La classifica dei Paesi più pacifici. La Russia supera gli Usa, Ue solo undicesima
Misurare la pace, o meglio quanto un Paese è pacifico, non è mai stata cosa semplice, molti Think Thank, organismi, fondazioni, si sono cimentati. Così anche il Parlamento Europeo che ha adottato la classificazione nata in seno alla Regione della Normandia, in Francia, molto recentemente, e che da anni misura i rischi posti internamente e esternamente dai vari Paesi alla pace nel mondo. Il Normandy Index, così si chiama in onore alla regione in cui è stato ideato, utilizza 11 parametri, molti dei quali legati solo indirettamente al tema della pace nel mondo. E’ un approccio a 360 gradi che tiene conto anche di ciò che può indebolire la sicurezza di uno Stato o di una regione. Per esempio il cambiamento climatico, le crisi economiche, l’insicurezza energetica, che si affiancano alla presenza di conflitti armati o di terrorismo, o all’alto livello di criminalità, nonché a elementi nuovi come il grado di cybersecurity in un Paese e di resistenza alla disinformazione.

I dati riguardanti molti di questi indicatori si ritrovano in altri report, come il Global Peace Index dell’Institute for Economics and Peace, e quindi il Normandy Index si configura come un aggregatore di ranking più vasto e completo. Il risultato finale, dopo avere messo insieme i punteggi ottenuti nei vari indicatori, vede in testa, nel 2020 come nel 2019, la Norvegia, con 9,34 punti su 10.
Pace nel mondo, le Mauritius tra i primi dieci
Sono poche le sorprese che riservano i primi posti. In fondo la Norvegia, prima, l’Australia, seconda, la Svizzera, terza, sono in testa a moltissime classifiche analoghe, quelle che per esempio riguardano il grado di sviluppo umano. Così come Canada, Nuova Zelanda, Islanda, che seguono subito dopo. Tra le prime 10 posizioni però vi sono anche due Paesi che non fanno parte del Primo Mondo, e dell’Occidente classicamente inteso, ovvero Oman e Mauritius, rispettivamente all’ottavo e al decimo posto. Il primo è riuscito a porsi come Paese equidistante e neutrale in una zona caldissima, il Medio Oriente, il secondo ha saputo sfruttare in modo equilibrato il turismo per svilupparsi anche a livello civile oltre che economico.

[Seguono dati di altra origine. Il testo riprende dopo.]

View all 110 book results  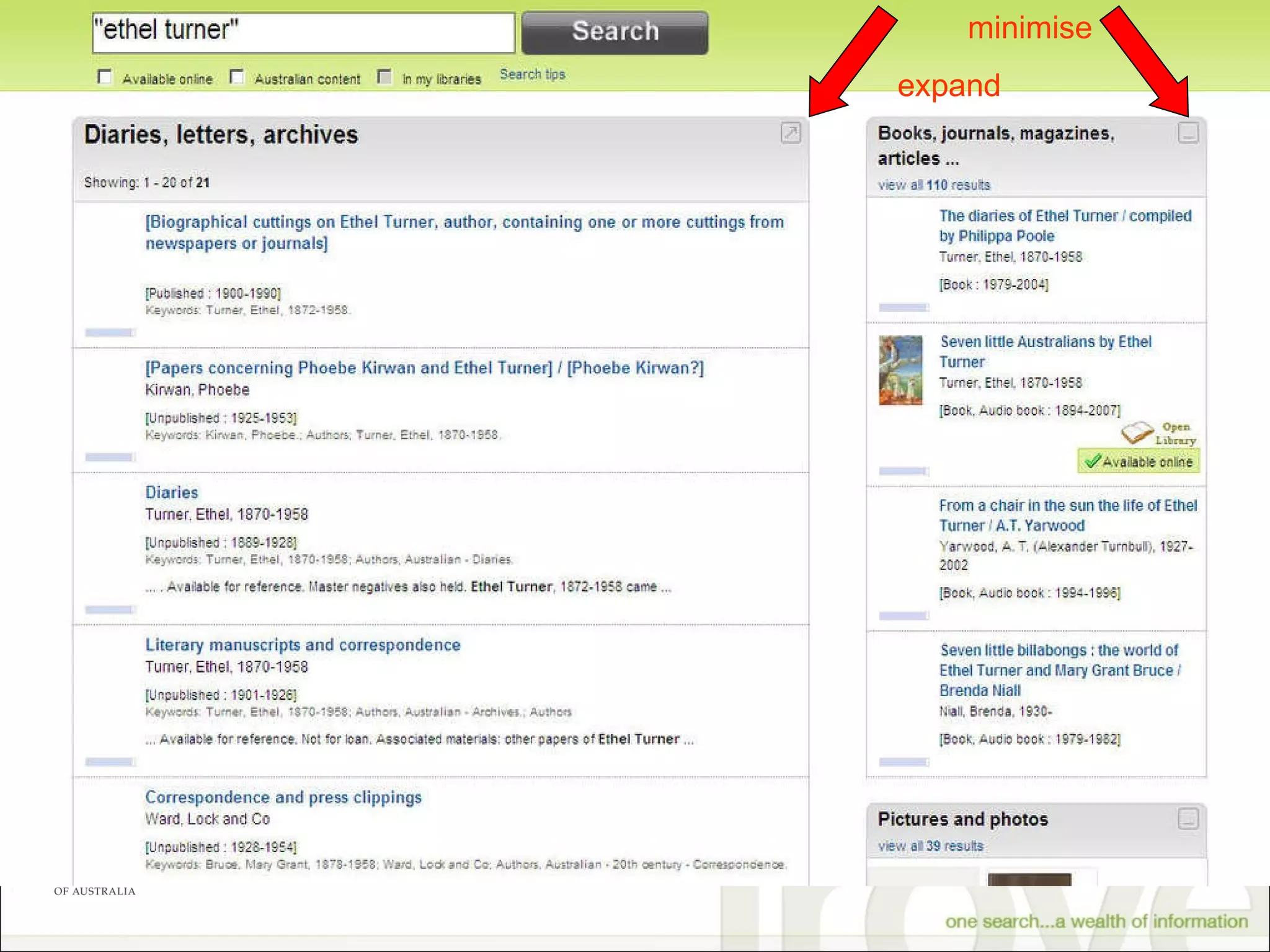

La pace nel mondo è possibile anche nel Medio Oriente
Superano anche l’Unione Europea, qui trattata come se fosse un unico Paese, all’undicesimo posto, in avanzamento di due rispetto al 2019, con un punteggio di 7,54. Il Regno Unito è solo diciassettesimo, gli Usa 48esimi, in calo di sei posizioni, e con 6,09 punti sono poco sopra la media mondiale di 5,64, in particolare per la presenza di armi nucleari, il largo uso e possesso di armi da fuoco, il coinvolgimento in conflitti nel mondo. Ma Cina e Russia, all’89esimo e al 107esimo posto, fanno peggio.

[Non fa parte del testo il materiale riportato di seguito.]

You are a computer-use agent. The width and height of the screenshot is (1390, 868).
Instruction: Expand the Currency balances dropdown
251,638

Le ultime posizioni in classifica non riservano anch’esse grandi sorprese. All’ultimo con solo 1,82 punti, vi è la Repubblica Centrafricana, seguita da Siria, Yemen, Somalia, Sud Sudan. Africa centrale e Medio Oriente come era facile immaginare sono tra le zone più insicure al mondo.

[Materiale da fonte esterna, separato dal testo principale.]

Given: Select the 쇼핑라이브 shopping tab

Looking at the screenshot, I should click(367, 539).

I Balcani tra le aree con i più grandi miglioramenti
Il report su Normandy Index sottolinea però anche le maggiori variazioni intervenute in un anno, che forse sono anche più importanti dei punteggi assoluti. Il fatto che per esempio il Venezuela, che da anni è in gravissima crisi, è riuscito a scalare 16 posizioni andando dal 94esimo al 78esimo posto, anche se la palma per il maggior miglioramento va all’Algeria, passata dal 73esimo al 54esimo. Bene anche diversi Paesi balcanici nostri vicini, come la Bosnia, il Montenegro, l’Albania, che sono tutti tra i primi 10 per posizioni di classifica scalate.
Tra quelli con i più grandi peggioramenti invece lo Sri Lanka, scivolato dal 49esimo al 68esimo posto, e poi Brasile e Nicaragua, che di posizioni ne hanno perse 15. In Europa male la Macedonia del Nord, che è passata dal 42esimo al 32esimo posto.